ЕВФИЙ. Не обо мне речь, Гиперид! У глупца или безумца архонт-базилевс не принял бы иска и не стал бы назначать заседание суда. Говори по существу. Кого представляла Фрина, выходя голой из моря в праздник Посейдона?
ГИПЕРИД. Боги! В праздник Посейдона все купаются в море, все выходят из воды обнаженными, как иначе и купаться? Здесь нет стыда, здесь таинство, посвященное Посейдону. Когда все нагие, наготы не замечают. Зачем? Море и солнце всех увлекают. В том радость празднества. И никто не воображает себя Посейдоном или Афродитой. Но если все взоры обращены на красоту Фрины, когда она, как в статуе Праксителя, спускает с плеч, все ниже и ниже пеплос, глядя влажным взором вдаль, и у всех, кто видит ее вблизи или издали, замирает дыхание, и мы полны тишайшего восхищения, не слыша ни гула моря, ни голосов, будто окунулись глубоко в воду, — это же чудо!
ЕВФИЙ. И никакое это не чудо, а срам и гордыня!
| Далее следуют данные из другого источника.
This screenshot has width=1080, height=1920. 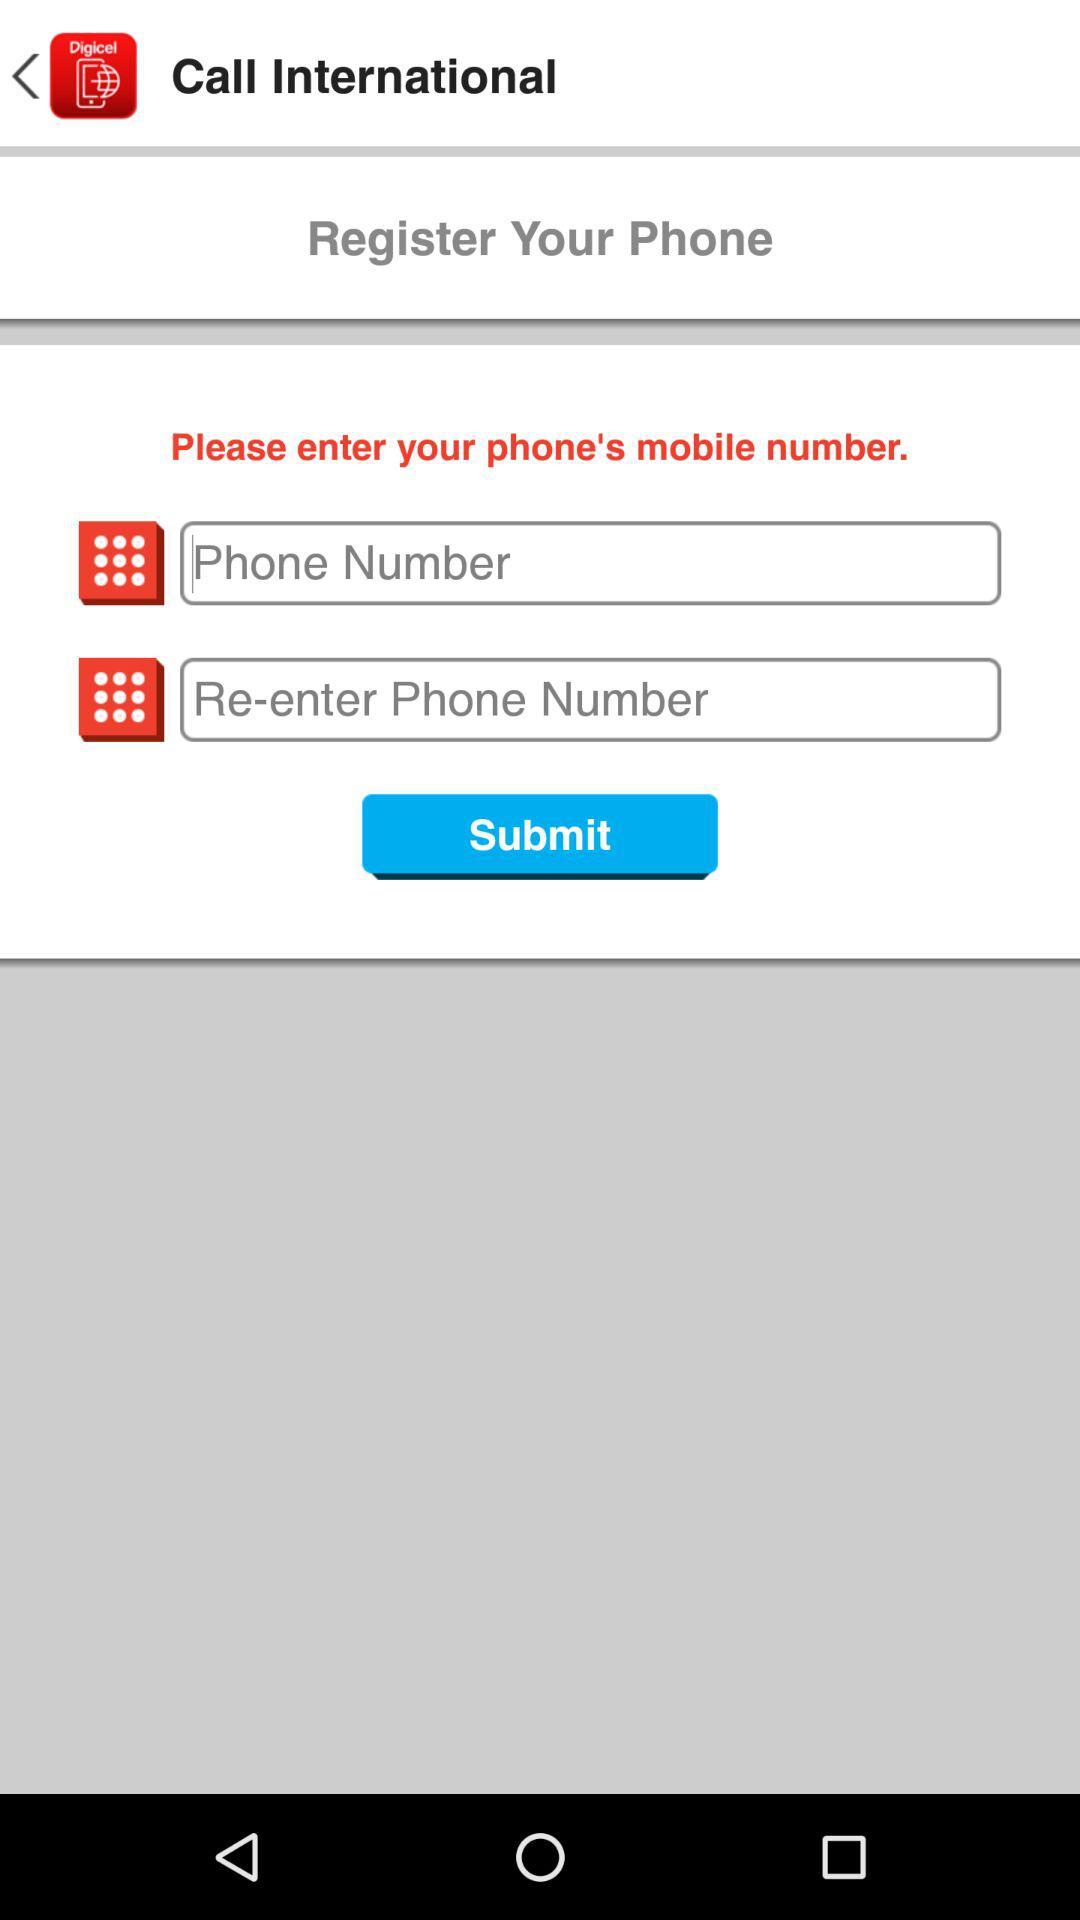 What do you see at coordinates (540, 836) in the screenshot?
I see `submit icon` at bounding box center [540, 836].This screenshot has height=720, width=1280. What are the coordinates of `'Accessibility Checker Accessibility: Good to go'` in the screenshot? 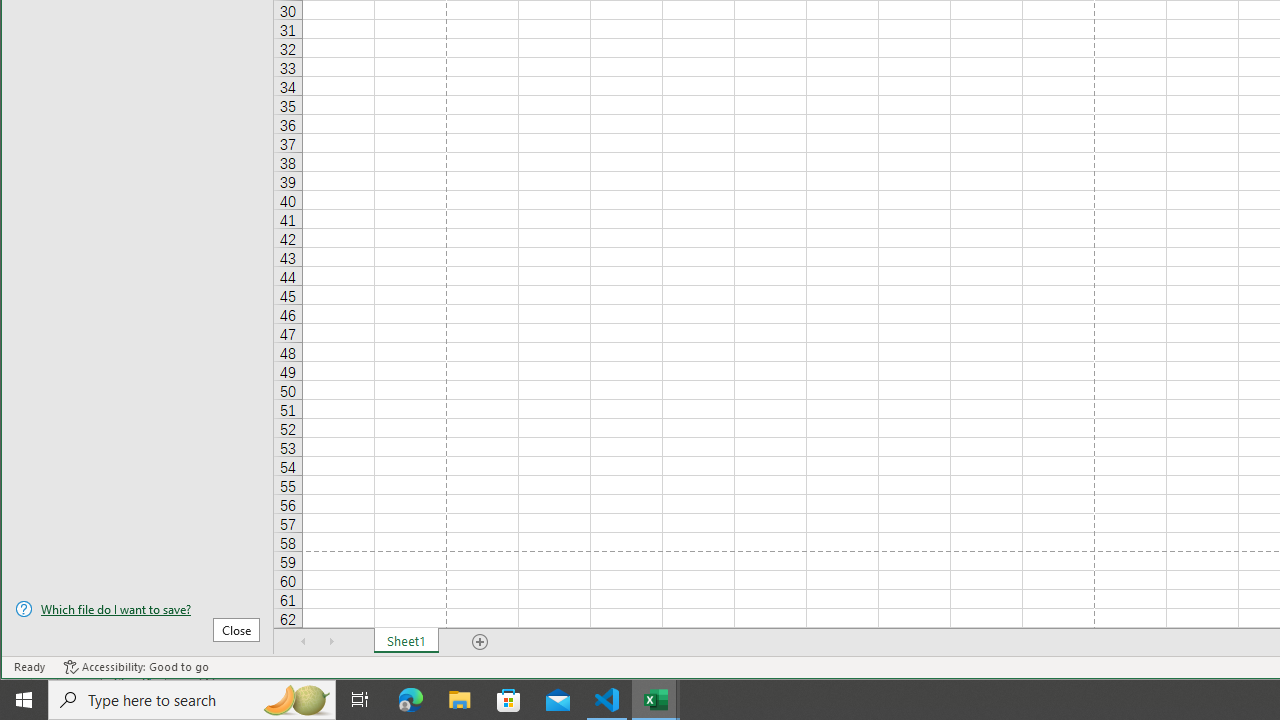 It's located at (135, 667).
ГИПЕРИД. Несчастный, что с тобой приключилось! И явись в это время с высот Олимпа или с берегов Кипра сама Афродита с ее божественной, нетленной красотой, ты знаешь, Евфий, увидя Фрину, она бы вознегодовала, как на Психею. А почему? Из зависти к ее земной красоте, к красоте женского тела, пленительного, нежного, благоухающего весенним цветением земли, с прелестным взором любви и счастья, этой человечности, какой нет ни у зверей, ни у богов. Все это — пленительные линии, вибрация света и тени, весь трепет неги и любви — сумел каким-то чудом запечатлеть в мраморе Пракситель, превзошедший в мастерстве самого Фидия. Красота сама по себе божественна, и Фрина в его изображении предстает богиней по совершенству и прелести, с нежной человечностью во взоре. Но все высшее мы, смертные, связываем с богами. И в статуе Праксителя все узнают Афродиту, одета она или обнажена впервые, как в той, что увезена в Книд. В чем тут можно усмотреть святотатство?
ЕВФИЙ. Да, в том, что Фрина выдает себя за богиню Афродиту!
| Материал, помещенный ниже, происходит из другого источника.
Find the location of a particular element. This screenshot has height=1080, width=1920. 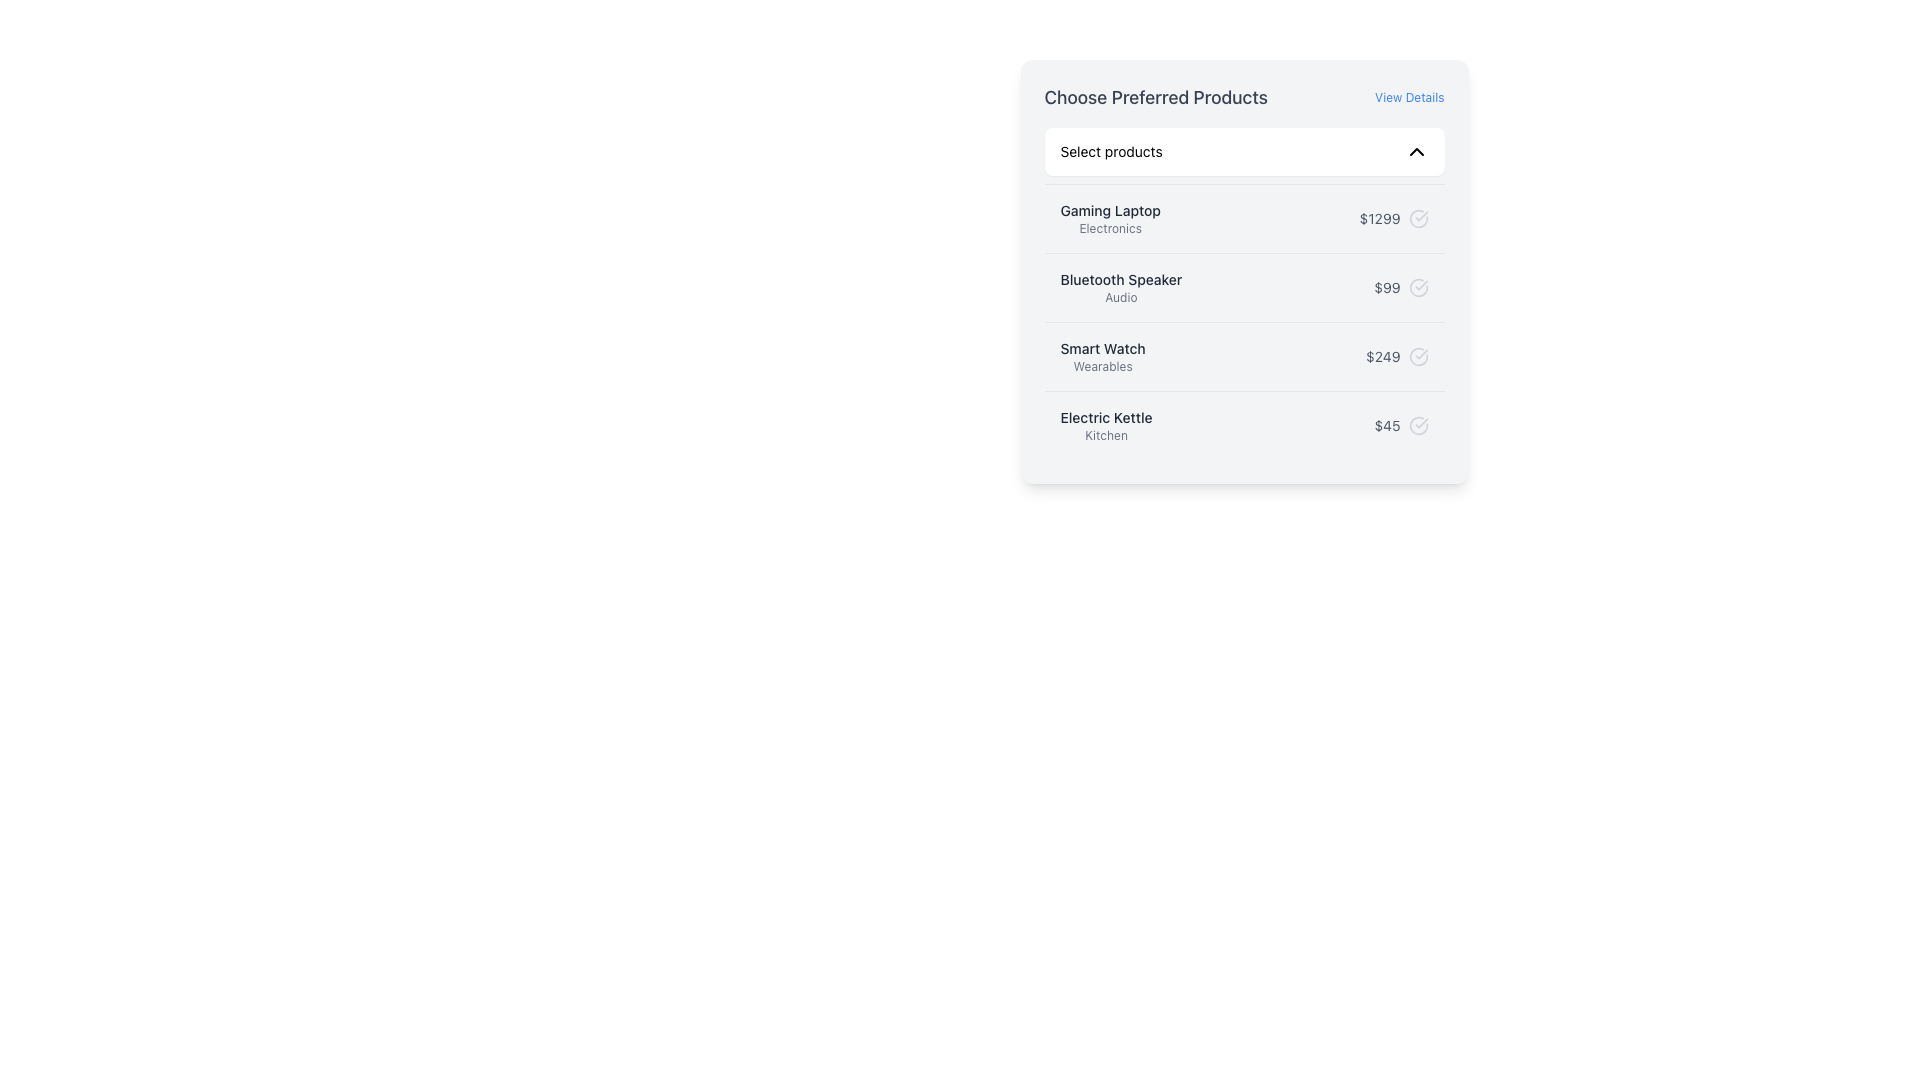

the circular status indicator icon with a checkmark next to the price of the 'Gaming Laptop' in the product list is located at coordinates (1417, 219).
ГИПЕРИД. Евфий! Если бы ты стал выдавать себя за Аполлона, ну, сбрив бороду, или Посейдона, дуя в раковину, как тритон, стали бы тобой восхищаться?
Смех в зале.
Не мы ли сами, восхищаясь Фриной, принимаем ее за богиню?
ЕВФИЙ. То-то и оно.
ГИПЕРИД. Что ты хочешь сказать? И ты, Евфий, принимаешь Фрину за богиню?
ЕВФИЙ. Принимал по глупости, по безумию, ибо любовь — безумие, не нами сказано.